La odontología biológica no es solo para pacientes con problemas específicos — es una forma de entender la salud oral que puede aplicar a cualquier persona. Pero hay perfiles para los que la diferencia es especialmente relevante:
- Pacientes con amalgamas de mercurio que quieren retirarlas de forma segura.
- Personas que van a colocarse implantes y quieren explorar opciones sin metal.
- Pacientes con enfermedades autoinmunes o inflamatorias crónicas que quieren minimizar cualquier carga de materiales potencialmente reactivos.
- Personas con sensibilidad conocida a los metales o con antecedentes de reacciones a materiales dentales.
- Quienes siguen un enfoque de medicina funcional o integrativa y quieren que su dentista comparta esa visión.
- Cualquiera que simplemente valore una atención más personalizada, informada y sin prisas.
Lo que la odontología biológica NO es
Para ser justos con el debate actual, conviene aclarar también lo que la odontología biológica no debería ser — porque hay prácticas que usan el nombre sin el fondo.
- No es rechazar toda la evidencia científica convencional. Un dentista biológico riguroso trabaja con evidencia — la suya propia y la que aporta la investigación convencional.
- No es prometer curar enfermedades sistémicas a través de tratamientos dentales. La conexión entre salud oral y salud general existe y está documentada, pero tiene sus límites.
- No es extraer dientes endodonciados de forma sistemática bajo el argumento de que «envenenan el cuerpo». Esta práctica, sin criterio individualizado, no tiene base científica sólida.
- No es usar el lenguaje biológico como reclamo de marketing sin una formación y unos protocolos reales detrás.
La odontología biológica practicada con rigor es una evolución seria y fundamentada de la práctica dental. La que no lo es, no merece el nombre.
En Mado Dental: odontología biológica con base clínica sólida
En Mado Dental, clínica de odontología biológica en el Barrio de Salamanca de Madrid, la Dra. Mónica Acosta combina más de veinte años de experiencia clínica con una formación continua en odontología biológica e integrativa. Es miembro de la IAOMT y trabaja con los estándares más exigentes en materiales, protocolos y acompañamiento al paciente.

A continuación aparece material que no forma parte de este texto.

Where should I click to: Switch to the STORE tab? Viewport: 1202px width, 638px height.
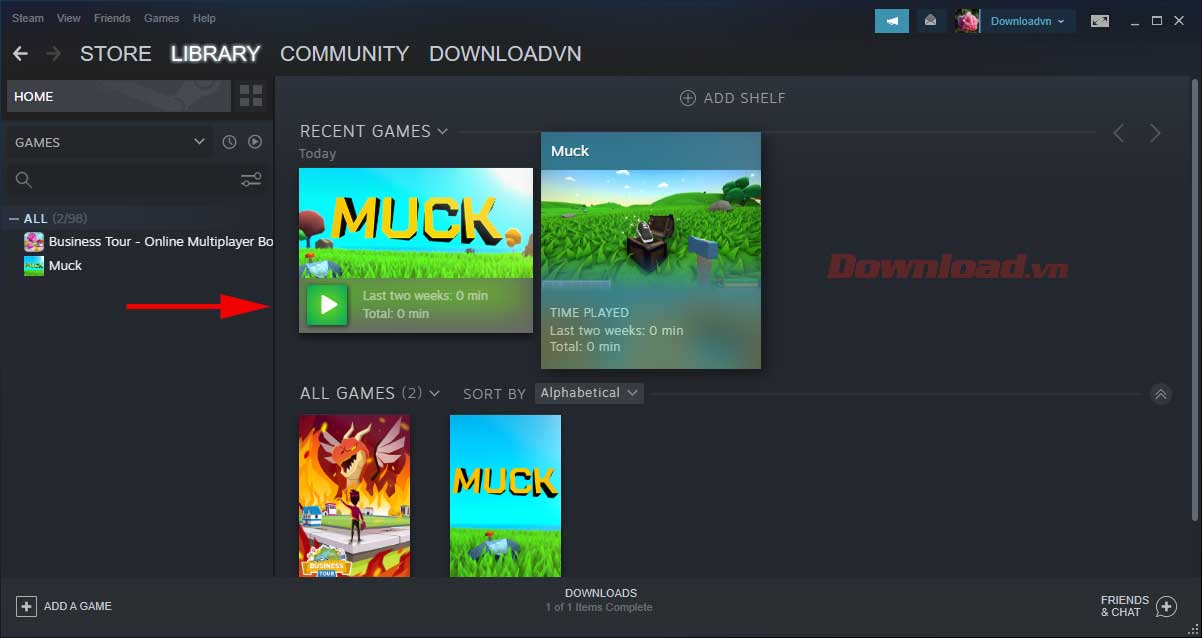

No prometemos lo que no podemos garantizar. Sí ofrecemos una forma diferente — y a nuestro juicio más completa — de cuidar tu salud oral.
¿Quieres saber si la odontología biológica es para ti?

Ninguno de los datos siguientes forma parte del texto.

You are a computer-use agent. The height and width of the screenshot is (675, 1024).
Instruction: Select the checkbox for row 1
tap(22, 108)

La mejor forma de saberlo es una primera visita. Sin compromiso, sin presupuesto inmediato — solo una valoración completa con la Dra. Acosta para entender tu situación y explorar juntos las opciones.
La diferencia empieza en cómo te escuchan.
Preguntas frecuentes
¿Puedo seguir yendo a mi dentista convencional y complementarlo con visitas a uno biológico?
Sí, aunque lo ideal es que el profesional que lleva tu salud oral tenga una visión integral de tu boca. Cambiar de dentista siempre implica un período de conocimiento mutuo, pero a largo plazo es más coherente tener un único profesional de referencia que conozca tu historial completo.
¿La odontología biológica está reconocida oficialmente en España?
En España no existe una especialidad oficial denominada «odontología biológica» — al igual que ocurre en la mayoría de países. Se trata de un enfoque clínico que los odontólogos pueden adoptar con formación adicional. La regulación y el control de calidad corresponden a los Colegios de Odontólogos y al sistema sanitario general, igual que para cualquier odontólogo.
¿Los tratamientos biológicos tardan más?
La primera visita y la fase de diagnóstico suelen ser más extensas, porque se evalúa más información. Los tratamientos en sí no tienen por qué ser más largos — en algunos casos la filosofía mínimamente invasiva puede simplificar el plan de tratamiento.
¿Tengo que cambiar mis empastes actuales si voy a un dentista biológico?
No necesariamente. La decisión de retirar materiales existentes se toma caso por caso, valorando el estado del material, los síntomas del paciente y la relación riesgo-beneficio de la intervención. Un dentista biológico riguroso no recomienda cambiar materiales que funcionan bien solo por seguir un protocolo genérico.